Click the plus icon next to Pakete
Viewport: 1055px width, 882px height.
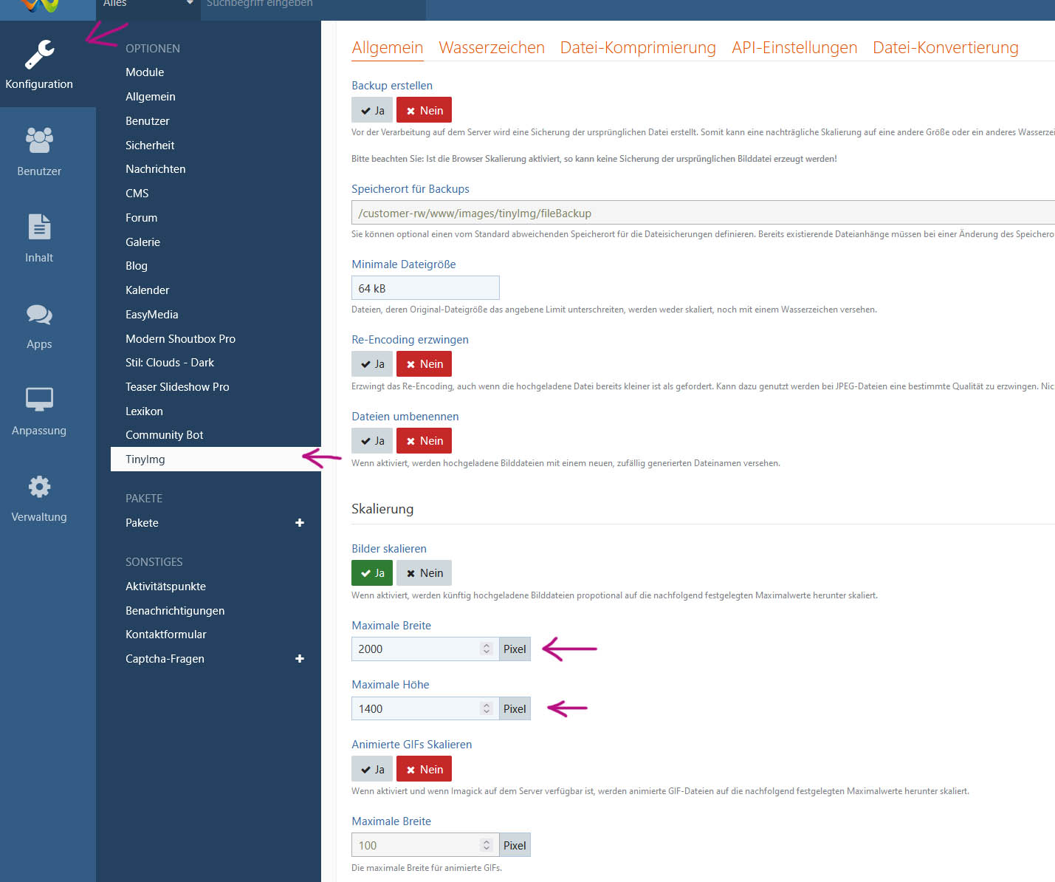point(300,523)
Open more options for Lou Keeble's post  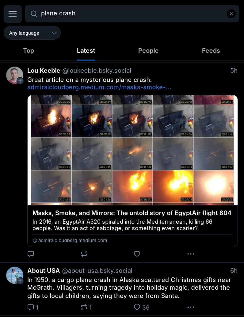point(191,254)
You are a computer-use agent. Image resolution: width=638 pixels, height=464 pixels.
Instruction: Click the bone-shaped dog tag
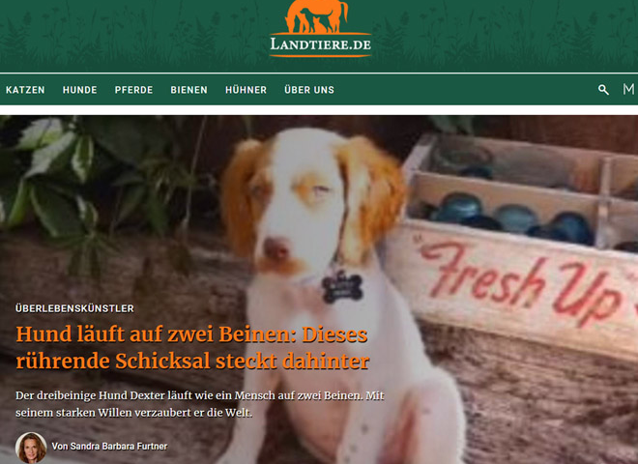[342, 287]
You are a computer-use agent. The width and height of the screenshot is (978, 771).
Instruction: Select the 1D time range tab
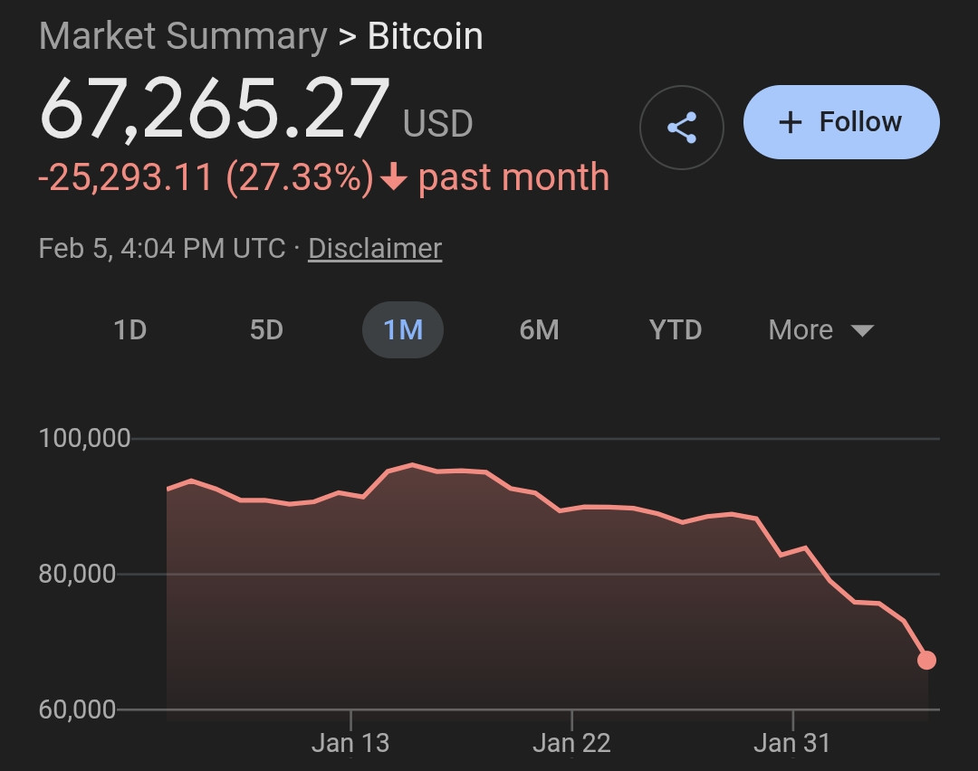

__ASSIGNMENT__: Take the lines from the one that contains "You are a computer-use agent. The" down to the last line of the listing above, both included, and set them down exactly, leaving out pictures.

__SOLUTION TO THIS TASK__:
You are a computer-use agent. The width and height of the screenshot is (978, 771).
Instruction: Select the 1D time range tab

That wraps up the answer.